A blood test to determine the risks of preeclampsia and severe preeclampsia in pregnant patients has been given approval by the FDA.
The FDA has approved a test for screening preeclampsia in pregnant women.
Preeclampsia is a complication present in 1 in 25 pregnancies and is more often seen in Black women than White women.1 The condition causes high blood pressure and protein in the urine which can cause kidney and liver damage. Severe preeclampsia may be fatal in some patients.

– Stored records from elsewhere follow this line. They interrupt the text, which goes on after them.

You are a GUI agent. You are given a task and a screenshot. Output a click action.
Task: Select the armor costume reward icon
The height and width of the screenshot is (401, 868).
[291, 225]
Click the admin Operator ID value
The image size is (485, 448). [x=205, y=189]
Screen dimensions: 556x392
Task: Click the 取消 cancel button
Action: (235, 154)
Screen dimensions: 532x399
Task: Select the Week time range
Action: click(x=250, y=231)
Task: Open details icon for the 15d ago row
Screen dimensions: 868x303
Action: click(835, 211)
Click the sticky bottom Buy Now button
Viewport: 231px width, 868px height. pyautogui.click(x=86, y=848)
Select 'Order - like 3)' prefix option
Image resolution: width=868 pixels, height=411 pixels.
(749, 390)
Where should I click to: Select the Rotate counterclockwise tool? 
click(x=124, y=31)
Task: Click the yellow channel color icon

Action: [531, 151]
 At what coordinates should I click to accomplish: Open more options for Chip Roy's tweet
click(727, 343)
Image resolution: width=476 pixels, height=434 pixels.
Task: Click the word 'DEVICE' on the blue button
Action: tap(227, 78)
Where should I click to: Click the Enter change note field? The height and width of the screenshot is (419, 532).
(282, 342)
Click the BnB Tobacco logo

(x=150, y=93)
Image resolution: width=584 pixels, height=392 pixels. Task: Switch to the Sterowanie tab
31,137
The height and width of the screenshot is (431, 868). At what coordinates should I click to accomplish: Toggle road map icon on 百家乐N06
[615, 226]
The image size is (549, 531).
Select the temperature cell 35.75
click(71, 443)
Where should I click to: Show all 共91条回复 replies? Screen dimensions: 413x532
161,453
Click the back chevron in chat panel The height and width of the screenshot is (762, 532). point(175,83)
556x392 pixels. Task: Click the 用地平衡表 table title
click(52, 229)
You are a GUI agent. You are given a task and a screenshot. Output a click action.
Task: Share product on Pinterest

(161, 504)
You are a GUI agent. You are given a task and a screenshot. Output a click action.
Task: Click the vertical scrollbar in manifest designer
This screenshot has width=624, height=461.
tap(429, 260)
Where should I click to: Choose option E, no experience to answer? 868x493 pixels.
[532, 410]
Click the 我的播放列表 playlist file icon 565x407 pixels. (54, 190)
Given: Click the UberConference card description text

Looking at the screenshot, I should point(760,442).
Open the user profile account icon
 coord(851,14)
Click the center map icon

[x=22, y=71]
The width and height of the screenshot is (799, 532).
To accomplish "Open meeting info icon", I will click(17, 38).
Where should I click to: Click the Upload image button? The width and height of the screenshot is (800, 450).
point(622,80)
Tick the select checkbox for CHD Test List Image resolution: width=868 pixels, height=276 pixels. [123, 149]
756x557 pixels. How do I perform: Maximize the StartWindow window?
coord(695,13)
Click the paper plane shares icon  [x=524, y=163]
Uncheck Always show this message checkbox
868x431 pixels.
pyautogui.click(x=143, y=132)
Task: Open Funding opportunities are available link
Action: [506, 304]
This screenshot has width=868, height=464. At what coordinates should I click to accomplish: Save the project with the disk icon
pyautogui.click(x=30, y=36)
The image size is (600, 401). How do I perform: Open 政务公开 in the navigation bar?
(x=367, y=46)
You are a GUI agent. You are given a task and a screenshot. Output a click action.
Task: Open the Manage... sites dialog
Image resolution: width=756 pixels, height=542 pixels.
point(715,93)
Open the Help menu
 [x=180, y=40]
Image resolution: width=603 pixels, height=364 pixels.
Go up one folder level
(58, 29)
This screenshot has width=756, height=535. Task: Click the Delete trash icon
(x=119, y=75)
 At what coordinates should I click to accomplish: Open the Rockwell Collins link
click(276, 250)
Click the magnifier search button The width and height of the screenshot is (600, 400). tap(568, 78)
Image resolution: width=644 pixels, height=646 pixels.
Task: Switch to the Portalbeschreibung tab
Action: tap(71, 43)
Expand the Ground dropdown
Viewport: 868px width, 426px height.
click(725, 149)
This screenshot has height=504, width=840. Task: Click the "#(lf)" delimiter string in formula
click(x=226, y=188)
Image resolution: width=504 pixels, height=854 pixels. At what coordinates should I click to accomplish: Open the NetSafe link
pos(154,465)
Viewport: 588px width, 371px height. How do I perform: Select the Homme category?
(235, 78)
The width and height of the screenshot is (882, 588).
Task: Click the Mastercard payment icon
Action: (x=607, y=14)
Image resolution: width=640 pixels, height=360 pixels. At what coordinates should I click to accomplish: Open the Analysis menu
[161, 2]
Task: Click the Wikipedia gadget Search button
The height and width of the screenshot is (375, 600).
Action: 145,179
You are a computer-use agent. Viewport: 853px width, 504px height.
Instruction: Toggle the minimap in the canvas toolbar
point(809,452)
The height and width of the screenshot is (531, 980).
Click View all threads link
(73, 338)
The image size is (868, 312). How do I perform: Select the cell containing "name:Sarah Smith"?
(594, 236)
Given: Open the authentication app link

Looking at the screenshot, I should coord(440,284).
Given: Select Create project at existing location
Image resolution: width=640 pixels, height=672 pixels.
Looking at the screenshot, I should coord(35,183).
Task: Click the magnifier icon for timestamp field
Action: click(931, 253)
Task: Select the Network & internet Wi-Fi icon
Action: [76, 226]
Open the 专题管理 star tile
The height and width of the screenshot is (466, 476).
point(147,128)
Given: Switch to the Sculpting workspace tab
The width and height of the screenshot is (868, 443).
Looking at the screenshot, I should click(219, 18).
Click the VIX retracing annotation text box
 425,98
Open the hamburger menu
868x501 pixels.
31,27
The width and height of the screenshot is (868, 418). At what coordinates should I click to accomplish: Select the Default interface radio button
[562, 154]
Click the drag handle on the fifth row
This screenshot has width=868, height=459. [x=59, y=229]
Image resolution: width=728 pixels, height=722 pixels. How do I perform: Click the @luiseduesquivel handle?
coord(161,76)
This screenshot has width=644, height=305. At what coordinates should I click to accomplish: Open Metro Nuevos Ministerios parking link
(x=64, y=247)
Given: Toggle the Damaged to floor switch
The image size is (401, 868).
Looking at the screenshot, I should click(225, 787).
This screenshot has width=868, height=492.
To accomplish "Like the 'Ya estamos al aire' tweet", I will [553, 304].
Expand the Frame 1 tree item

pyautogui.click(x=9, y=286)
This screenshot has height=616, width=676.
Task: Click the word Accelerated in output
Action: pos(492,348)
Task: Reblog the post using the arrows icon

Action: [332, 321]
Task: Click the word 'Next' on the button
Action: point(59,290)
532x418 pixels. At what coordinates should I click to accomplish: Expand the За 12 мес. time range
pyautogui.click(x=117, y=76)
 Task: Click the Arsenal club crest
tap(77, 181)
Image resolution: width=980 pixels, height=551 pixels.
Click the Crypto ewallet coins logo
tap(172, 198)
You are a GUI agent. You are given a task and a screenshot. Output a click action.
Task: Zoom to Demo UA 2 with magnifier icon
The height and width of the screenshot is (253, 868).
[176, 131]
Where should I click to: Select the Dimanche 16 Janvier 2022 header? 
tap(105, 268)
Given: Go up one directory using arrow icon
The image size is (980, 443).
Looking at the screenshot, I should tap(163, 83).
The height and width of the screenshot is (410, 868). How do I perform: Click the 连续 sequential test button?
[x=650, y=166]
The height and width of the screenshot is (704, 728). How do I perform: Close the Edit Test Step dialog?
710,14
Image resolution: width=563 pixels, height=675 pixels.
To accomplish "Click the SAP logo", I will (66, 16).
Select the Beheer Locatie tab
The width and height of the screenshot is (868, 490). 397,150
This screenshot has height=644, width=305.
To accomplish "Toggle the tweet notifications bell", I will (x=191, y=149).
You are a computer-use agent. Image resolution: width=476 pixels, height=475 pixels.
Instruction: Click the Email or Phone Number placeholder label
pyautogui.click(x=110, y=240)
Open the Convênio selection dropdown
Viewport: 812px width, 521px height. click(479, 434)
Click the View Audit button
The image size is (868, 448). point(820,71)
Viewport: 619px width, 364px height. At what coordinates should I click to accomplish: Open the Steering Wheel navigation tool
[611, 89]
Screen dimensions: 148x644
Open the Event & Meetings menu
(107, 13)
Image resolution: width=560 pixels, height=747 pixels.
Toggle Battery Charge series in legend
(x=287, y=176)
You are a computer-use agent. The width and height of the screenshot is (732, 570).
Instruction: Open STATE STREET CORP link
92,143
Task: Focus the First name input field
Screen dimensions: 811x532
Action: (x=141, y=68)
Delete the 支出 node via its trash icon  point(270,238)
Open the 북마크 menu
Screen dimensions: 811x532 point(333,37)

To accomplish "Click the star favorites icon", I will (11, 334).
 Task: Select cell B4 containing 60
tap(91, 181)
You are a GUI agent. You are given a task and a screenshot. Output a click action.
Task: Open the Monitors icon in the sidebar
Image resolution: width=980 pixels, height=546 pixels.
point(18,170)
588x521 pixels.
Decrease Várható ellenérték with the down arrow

Over the past 25 years, the prevalence of preeclampsia has risen by 25%, and it is currently the leading cause of maternal mortality and disability worldwide.2 It also increases the risks of preterm birth and pregnancy loss.
Diagnosing preeclampsia has been historically difficult, as there have been no certain methods developed for determining preeclampsia risk, presence, or severity.1 Risk factors of preeclampsia include high blood pressure, diabetes, or obesity before pregnancy, prior preeclampsia, and multiple gestation.
Symptoms include swollen hands, swollen feet, headache, nausea, fatigue, blurry vision, and rapid weight gain. Many patients associate these symptoms with pregnancy and are unaware they are caused by preeclampsia.
The risk of preeclampsia is 60% higher in Black women, kidney problems are 3 times more likely, and the risk of failed pregnancy is increased. Investigators have predicted these disparities may be caused by social, cultural, and biological issues, but are uncertain.
The new blood test measures the 2 proteins put out by the placenta to determine preeclampsia presence. A normal ratio between the 2 proteins indicates a patient does not have preeclampsia, while a disproportionate ratio indicates increased preeclampsia risk, with a direct correlation between the disproportion and risk.
This blood test was developed by Thermo Fisher Scientific and granted approval by the FDA in May 2023.2 It was designed for use in pregnant patients in the hospital with blood pressure disorders.
Delivery is the primary cure for preeclampsia, leading doctors to keep patients at risk of severe preeclampsia in the hospital. As an estimated 6 in 10 deaths from preeclampsia are preventable, the ability to measure severe preeclampsia risk could be lifesaving in many patients.